I gave a talk about picturebooks and critical literacy. One of the picturebooks I shared was The paper bag princess written by Robert Munsch and Illustrated by Michael Martchenko.  It's a classic, published in 1980 and still a best seller. Because it plays around with the helpless princess and dragon thing and challenges stereotypes, it's particularly useful for getting children to think about what we take for granted as the norm. 

If you go to Robert Munsch's website, here, there's a lovely description of how he created the story. There's also a great reading of the story, which is so dramatic, it's well worth sharing with your group of children, just for the fun of it!
Front cover
I have a paperback, Scholastic, Little Hippo version, published in 1990. There are no endpapers or exciting peritextual bits.  I have no idea what the original version of this picturebook was like. The front cover is a repeat of an illustration on opening 4. It shows us two of the main characters, Princess Elizabeth and the dragon.  
Title page
The title page shows us, again, what Elizabeth looks like as a paper bag princess. Notice that she's smiling and doesn't seem at all worried at the idea of wearing a paper bag instead of a posh frock!

This picturebook has been designed so that each opening shows an illustration on recto and the text on verso.  I've only photographed the verso illustrations. 

Opening 1
The first opening is typical of all princess stories. A beautiful princess doting on a prince. The words tell us that she lives in a castle and has expensive princess clothes. They also tell us she is going to marry a prince called Ronald. The illustration shows a bored prince who doesn't look at all excited about the prospect of marrying a princess. 

Nothing is as it seems. "Unfortunately a dragon smashed her castle, burned all her clothes and carried off Prince Ronald."  There's a great illustration of Ronald being taken away, the dragons claws clutching at his breeches. 

Opening 3
What does Elizabeth do? She decides to get her Ronald back. This illustration on opening 3 shows her determination. "She looked everywhere for something to wear but the only thing that she could find that wasn't burnt was a paper bag."  No matter what, she would save her prince. Off she goes following the dragon's trail of "burnt forests and horses' bones."

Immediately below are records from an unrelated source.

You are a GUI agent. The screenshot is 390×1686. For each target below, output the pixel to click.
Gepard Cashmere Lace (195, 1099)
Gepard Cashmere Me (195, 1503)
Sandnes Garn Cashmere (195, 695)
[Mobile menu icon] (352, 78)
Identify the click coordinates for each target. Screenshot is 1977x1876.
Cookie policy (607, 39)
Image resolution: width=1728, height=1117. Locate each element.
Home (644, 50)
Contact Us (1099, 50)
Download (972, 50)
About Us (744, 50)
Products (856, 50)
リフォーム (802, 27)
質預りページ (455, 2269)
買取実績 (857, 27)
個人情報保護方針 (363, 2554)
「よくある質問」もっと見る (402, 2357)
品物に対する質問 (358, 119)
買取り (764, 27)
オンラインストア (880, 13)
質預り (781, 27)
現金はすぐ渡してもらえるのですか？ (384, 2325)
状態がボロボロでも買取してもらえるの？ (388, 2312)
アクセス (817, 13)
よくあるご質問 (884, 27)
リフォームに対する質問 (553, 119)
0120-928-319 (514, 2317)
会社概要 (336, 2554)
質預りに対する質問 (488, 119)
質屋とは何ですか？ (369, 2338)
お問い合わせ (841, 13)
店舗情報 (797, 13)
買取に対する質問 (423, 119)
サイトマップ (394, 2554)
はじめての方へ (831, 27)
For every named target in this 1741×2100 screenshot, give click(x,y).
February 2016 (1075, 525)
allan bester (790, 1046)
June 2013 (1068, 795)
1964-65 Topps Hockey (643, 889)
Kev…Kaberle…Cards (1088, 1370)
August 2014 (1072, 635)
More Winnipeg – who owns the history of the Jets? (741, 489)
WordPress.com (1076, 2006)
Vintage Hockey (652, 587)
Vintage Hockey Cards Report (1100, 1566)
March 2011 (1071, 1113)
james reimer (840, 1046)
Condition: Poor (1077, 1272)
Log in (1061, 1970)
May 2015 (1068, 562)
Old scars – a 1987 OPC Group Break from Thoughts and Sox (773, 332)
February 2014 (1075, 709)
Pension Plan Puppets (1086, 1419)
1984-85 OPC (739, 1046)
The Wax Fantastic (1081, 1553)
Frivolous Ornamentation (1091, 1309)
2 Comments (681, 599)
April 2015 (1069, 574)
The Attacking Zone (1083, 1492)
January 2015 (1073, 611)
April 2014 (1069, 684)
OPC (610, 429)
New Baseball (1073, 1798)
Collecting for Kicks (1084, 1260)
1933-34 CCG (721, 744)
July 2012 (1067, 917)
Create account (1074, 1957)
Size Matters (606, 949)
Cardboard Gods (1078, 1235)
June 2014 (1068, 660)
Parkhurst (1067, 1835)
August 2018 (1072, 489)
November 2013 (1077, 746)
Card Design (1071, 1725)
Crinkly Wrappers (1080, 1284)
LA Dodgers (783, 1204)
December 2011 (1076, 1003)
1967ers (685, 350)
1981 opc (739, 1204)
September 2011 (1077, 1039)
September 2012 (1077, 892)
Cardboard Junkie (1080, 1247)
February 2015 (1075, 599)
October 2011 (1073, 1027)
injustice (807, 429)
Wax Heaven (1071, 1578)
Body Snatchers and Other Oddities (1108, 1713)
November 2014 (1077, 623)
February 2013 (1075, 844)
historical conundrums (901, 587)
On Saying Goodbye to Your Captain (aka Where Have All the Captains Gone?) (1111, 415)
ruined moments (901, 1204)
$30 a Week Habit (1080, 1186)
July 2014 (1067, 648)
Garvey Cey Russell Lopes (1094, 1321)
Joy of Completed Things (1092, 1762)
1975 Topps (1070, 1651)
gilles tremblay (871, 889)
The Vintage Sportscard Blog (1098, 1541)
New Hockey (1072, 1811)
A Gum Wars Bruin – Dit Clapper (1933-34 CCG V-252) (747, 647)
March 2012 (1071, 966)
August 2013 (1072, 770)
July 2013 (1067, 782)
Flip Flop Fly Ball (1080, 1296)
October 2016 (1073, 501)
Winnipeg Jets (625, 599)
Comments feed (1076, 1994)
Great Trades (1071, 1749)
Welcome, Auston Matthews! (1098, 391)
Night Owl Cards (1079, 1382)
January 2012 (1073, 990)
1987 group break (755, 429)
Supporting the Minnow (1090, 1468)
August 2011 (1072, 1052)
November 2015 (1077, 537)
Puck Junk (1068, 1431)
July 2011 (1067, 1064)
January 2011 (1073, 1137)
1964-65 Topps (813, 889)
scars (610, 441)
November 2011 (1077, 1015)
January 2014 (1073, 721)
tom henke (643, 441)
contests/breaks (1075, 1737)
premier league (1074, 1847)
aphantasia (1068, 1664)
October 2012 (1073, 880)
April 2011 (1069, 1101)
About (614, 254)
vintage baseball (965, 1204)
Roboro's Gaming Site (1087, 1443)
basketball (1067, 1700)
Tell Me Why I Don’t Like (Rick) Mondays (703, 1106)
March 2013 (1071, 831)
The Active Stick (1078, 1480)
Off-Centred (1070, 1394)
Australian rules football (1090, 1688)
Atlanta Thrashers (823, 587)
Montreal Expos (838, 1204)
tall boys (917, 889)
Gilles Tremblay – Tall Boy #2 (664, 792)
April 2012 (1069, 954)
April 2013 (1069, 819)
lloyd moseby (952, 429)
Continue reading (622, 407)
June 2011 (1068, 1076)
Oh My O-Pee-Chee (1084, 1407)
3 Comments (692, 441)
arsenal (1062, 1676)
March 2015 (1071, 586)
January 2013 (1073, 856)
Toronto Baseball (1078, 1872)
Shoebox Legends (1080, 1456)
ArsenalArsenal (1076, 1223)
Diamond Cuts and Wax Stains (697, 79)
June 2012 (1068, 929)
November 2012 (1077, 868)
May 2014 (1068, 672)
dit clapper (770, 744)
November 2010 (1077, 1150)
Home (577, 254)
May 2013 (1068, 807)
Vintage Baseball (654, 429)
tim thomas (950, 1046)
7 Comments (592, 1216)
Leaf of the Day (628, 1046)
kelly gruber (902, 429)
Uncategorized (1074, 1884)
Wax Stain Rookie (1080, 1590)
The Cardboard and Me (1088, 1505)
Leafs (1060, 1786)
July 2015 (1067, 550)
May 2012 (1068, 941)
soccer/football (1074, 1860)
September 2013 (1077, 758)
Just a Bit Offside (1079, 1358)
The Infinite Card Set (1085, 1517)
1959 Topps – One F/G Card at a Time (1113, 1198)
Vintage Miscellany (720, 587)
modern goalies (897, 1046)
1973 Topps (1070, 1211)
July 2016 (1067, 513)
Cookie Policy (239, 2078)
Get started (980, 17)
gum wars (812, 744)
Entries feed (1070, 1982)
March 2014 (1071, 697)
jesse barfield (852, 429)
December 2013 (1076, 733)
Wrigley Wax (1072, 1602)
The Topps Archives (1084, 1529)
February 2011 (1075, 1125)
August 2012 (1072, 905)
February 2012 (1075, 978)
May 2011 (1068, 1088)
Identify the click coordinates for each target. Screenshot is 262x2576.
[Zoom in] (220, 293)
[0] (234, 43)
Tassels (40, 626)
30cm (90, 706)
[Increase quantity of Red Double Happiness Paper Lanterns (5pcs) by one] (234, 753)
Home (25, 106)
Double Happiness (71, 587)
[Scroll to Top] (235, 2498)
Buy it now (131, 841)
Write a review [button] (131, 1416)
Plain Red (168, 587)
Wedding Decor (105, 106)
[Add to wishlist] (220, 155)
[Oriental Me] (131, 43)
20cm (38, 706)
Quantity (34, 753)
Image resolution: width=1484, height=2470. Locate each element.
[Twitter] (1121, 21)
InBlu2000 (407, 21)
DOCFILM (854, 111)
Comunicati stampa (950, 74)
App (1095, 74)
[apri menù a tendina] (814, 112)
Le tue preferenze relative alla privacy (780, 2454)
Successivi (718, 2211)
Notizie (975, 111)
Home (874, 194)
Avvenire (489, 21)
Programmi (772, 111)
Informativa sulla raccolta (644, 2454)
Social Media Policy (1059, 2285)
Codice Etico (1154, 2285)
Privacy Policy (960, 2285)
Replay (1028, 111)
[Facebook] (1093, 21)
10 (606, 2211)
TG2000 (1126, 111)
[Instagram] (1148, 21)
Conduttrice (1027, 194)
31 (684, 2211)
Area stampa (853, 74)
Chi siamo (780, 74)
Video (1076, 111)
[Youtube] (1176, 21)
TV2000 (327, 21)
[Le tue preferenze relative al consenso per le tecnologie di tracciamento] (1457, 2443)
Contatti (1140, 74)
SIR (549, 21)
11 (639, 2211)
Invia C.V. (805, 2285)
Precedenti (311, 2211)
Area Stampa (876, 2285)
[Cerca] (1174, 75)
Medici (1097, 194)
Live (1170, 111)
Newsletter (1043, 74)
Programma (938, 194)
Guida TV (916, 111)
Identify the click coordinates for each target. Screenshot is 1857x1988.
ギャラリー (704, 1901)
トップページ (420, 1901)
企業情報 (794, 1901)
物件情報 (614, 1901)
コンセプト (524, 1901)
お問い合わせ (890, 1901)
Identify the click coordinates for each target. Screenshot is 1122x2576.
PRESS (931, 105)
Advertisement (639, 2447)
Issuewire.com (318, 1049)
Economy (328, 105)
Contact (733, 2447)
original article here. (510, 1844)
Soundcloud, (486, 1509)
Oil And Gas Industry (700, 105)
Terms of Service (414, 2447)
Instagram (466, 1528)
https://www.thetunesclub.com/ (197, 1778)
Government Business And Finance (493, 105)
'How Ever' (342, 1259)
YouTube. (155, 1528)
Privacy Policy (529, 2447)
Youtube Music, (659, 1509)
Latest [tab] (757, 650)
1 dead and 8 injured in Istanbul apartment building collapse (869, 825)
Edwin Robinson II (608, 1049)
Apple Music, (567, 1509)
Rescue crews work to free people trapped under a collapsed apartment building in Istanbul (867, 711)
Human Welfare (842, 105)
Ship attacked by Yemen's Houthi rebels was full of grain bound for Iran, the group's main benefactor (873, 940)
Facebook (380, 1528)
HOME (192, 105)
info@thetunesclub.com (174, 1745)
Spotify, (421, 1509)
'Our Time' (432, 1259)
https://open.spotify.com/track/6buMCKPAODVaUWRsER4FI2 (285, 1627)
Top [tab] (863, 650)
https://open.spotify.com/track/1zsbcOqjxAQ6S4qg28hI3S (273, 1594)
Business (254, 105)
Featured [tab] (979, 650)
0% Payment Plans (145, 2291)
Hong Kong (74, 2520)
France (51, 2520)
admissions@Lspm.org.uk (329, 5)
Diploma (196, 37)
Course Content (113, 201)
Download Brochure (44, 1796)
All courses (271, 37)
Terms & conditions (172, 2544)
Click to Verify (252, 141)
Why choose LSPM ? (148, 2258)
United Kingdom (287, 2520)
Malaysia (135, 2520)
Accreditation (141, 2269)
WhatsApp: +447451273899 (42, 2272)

Elizabeth found her dragon, in a cave with a large door. She knocked on the door and the dragon answered, "Well, a princess! I love to eat princesses, but I have already eaten a whole castle today. I am a very busy dragon. Come back tomorrow."

Opening 5
But Elizabeth didn't give up... She used her brains... "Is it true you are the smartest and fiercest dragon in the whole world?"  Just look at that cocksure dragon. "Is it true that you can burn up ten forests with your fiery breath?" asks Elizabeth. Of course the dragon replied "Yes" and "breathed out so much fire that he burnt up fifty forests." That was pretty amazing, then he burnt up one hundred forests and even though Elizabeth encouraged him to do it again, he "didn't even have enough fire left to cook a meatball."

Opening 8
Elizabeth just kept on asking ... "Dragon is it true that you can fly around the world in just ten seconds?" Of course the dragon replies "Yes!" and off he went. That's quick! Elizabeth was excited when he got back, "Fantastic, do it again." And so he did and was so tired when he got back that he just lay down on the ground and slept. Well who wouldn't be tired after going round the world twice in twenty seconds!

Opening 10

Elizabeth checked the dragon really was asleep, which included shouting in his ear, but he was so tired he didn't even move. But someone else did... can you see Prince Ronald at the window?  Waving wildly.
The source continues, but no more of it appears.